Por outro lado, o setlist, mais engessado que o Ronaldo na época da Inter de Milão, é rigorosamente o mesmo há bastante tempo. Ok, Ozzy bebeu e cheirou tanto que é realmente um milagre e uma afronta à ciência que ainda esteja vivo, mas, alto lá: o que custa fazer um resgatezinho que seja? Uma surpresa para quem já o viu tantas outras vezes, acompanhado por tantos músicos diferentes, quem sabe? A cola da letra fica ali no monitor de palco mesmo — seu segredo está bem guardado conosco, Ozzy, pode confiar!
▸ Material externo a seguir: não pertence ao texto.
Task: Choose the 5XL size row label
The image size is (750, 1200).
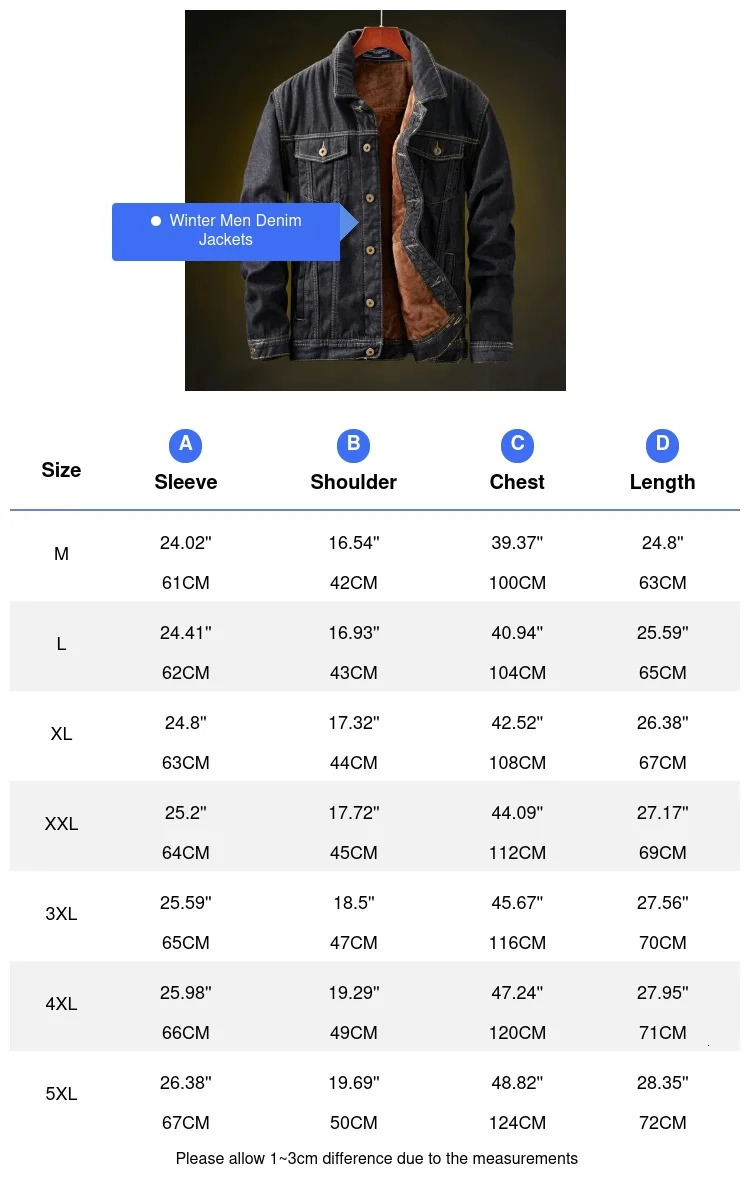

Ozzy está cantando “bem” diversas músicas? Sim! Mas não sem claro, óbvio, se valer do “game shark” de todo vocalista quando estes começam a “ratear”, a dar sinais de desgastes: abaixar os tons das músicas. Acho que a partir de uns bons 10 anos de carreira, já começa a valer o contador disso, e para cada mais dez, eles dão um jeito de descer mais meio – ou um tom inteiro. Imagine onde estão os tons então, nas proximidades dos 70 anos de John Osbourne? Do the math, folks. Algumas beiram o irreconhecível.
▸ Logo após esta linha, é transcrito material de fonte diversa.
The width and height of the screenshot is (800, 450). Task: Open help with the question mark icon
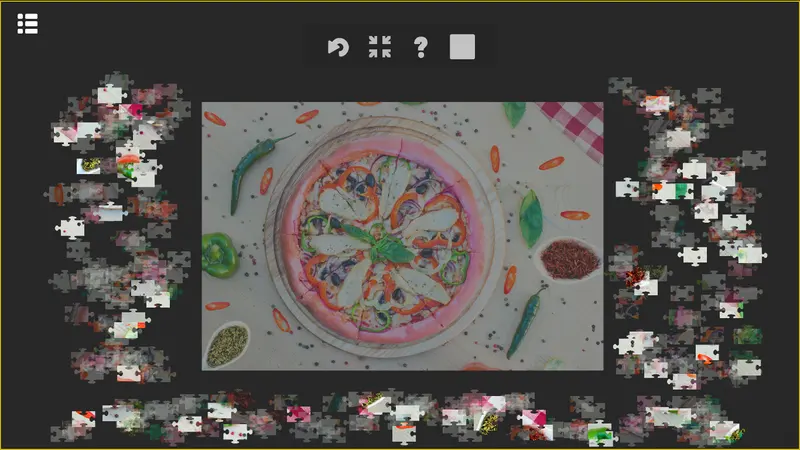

E é aquela coisa: ele certamente se lembra dos tons de todas delas, afinal, gravou e assistiu a todas nascerem, foi parte ativa do processo de composição. Por mais que se ensaie em tons mais graves e mais confortáveis para as condições físicas de um senhor de quase 7 décadas, quem canta, sabe e conhece, tem na memória: “Como é que se entrava naquela música mesmo? Ah, daquela forma”. Basta começar alguma canção que está muito alterada, que bate a dúvida no nosso Madman, ainda que de uma fração de segundo, de “Oh God, em que tom eu canto isso”? Ok, logo depois ele “acerta o tom”, mas descrevo isso só para ilustrar o quão confuso isso deve ser até para quem escreveu aquelas músicas.

Zakk Wylde me surpreendeu: tocou bem. Ué gente, mas Zakk Wylde TOCA BEM, PONTO. Sim, ele foi uma referência, um gigante, em muitas coisas: timbre, fraseado, postura de palco, tudo que é possivel se pensar esperado de um guitarrista de metal, heavy rock, rock and roll em geral, ali do fim dos anos 80 até aos meados dos anos 90. Bastou ele gravar “Ozzmosis”, em seguida fazer o famigerado teste para o Guns And Roses – o que lhe rendeu sua primeira demissão da banda de Ozzy – para ele montar sua menina dos olhos: o Black Label Society. Desde então, é a banda dele, projeto dele, a aspiração musical que ajudou a pavimentar, galvanizar o “som de Zakk Wylde”: guitarras Gibson com captacao EMG ativa, amps Marshall com pegada vintage e construcao moderna (amps single channel), pedais de efeitos de chorus e wahwah… correção, MUITO CHORUS, MUITO WAHWAH.

Ao se posicionar nesse “lugar de mercado” durante o resto dos anos noventa e começo dos 2000, quando ele voltou para a banda na época do disco Down to Earth, trouxe toda essa bagagem com ele. E gente, desculpa: Ozzy é Ozzy, BLS é BLS. Nem tudo que funciona na banda de Zakk funciona com a banda de Ozzy. E de repente, tudo passou a ter a “key signature” de Zakk Wylde, como se Ozzy Osbourne Band e Black Label Society passassem a ser a mesma banda, com cantores diferentes (de estilo no entanto até parecidos).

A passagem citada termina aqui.